= Bill Townsend =

American entrepreneur (born 1965)

Bill Townsend (born c. 1965) is an entrepreneur who helped launch several leading Internet companies including search engine Lycos, social networking site SixDegrees, now LinkedIn, GeoCities (sold to Yahoo!) and Deja.com (sold to Google and eBay). He is President & CEO of TRICCAR, Inc., a publicly-held bioceutical research and development company focused on pharmaceutical and bioceutical solutions to common diseases. He is also President & CEO of Ontheline Corporation, a next generation communications and digital lifestyle platform

==Education==
Townsend earned an MBA from Baylor University's Hankamer School of Business where he held the John Schoen Entrepreneur-in-Residence chair and lectured on leadership and entrepreneurship. He earned his BA at The College of Wooster and studied at Washington & Jefferson College and SDA Bocconi.

==Career==
Townsend has founded, co-founded or served on the executive management team or on the board of directors at several global biomedicine, nutraceutical, Internet, and technology companies. Most notably of these companies is TRICCAR, Inc., a bioceutical firm focused on bioceutical and pharmaceutical research, development, and marketing, where he serves as President and Chief Executive Officer as well as the Internet search engine company Lycos. Lycos was acquired by Terra Networks, the Internet arm of the Spanish telecommunications giant Telefónica for $12.5 billion.

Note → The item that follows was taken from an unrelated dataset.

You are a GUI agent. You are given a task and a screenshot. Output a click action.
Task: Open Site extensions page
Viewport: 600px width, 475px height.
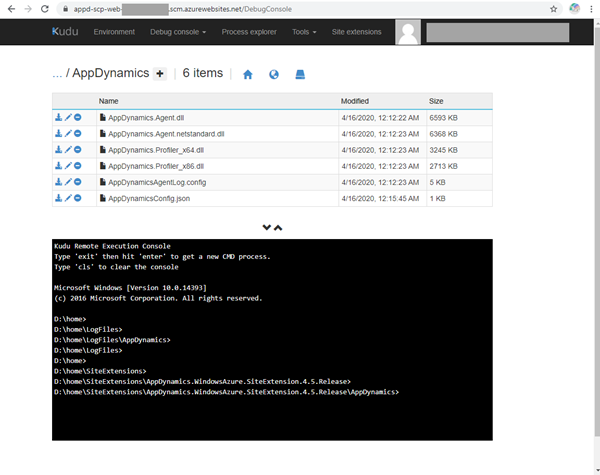point(357,32)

Townsend served on the Board of Directors and oversaw the Marketplace division of the $2.8 billion Newegg company, the second largest pure-play e-commerce retailer behind Amazon. He oversaw the company's global marketplace division and its growth to over $280 million. Previously, he served on the boards of IAB, PacAirVentures, ReallyEasyInternet VOIP, and Futuristics.net.

==Philanthropy==
In 2000, Townsend founded the Amati Foundation to help expand the stringed arts, specifically education in playing, making, and preserving the violin.

Townsend began studying violin making under the tutelage of Ziang Mei and William Hilton (a student of Vhakn Nigogosian), and Alberti Genduso (who has studied with the German masters Horst Kloss and Karl Roy, director of the Bavarian State School of Violin Making in Mittenwald, Germany). Townsend has made musical instruments for the likes of Martie Maguire of The Chicks and concert violinist Anne Akiko Meyers.

In 2005, he introduced a wood treatment system to increase sonority and harmonics in instrument making. This system, Il Cremonese Violin Treatments, matched the ground used by Antonio Stradivari on which to apply varnish and protect wood.

Townsend is the son of Jacquelyn Mayer, Miss America 1963. He contributes time and funding to women's issues, education and animal welfare causes.

==Politics==
Townsend was the 1992 Republican nominee for United States Congress in Pennsylvania's 20th Congressional District, narrowly losing to Democratic incumbent Austin Murphy.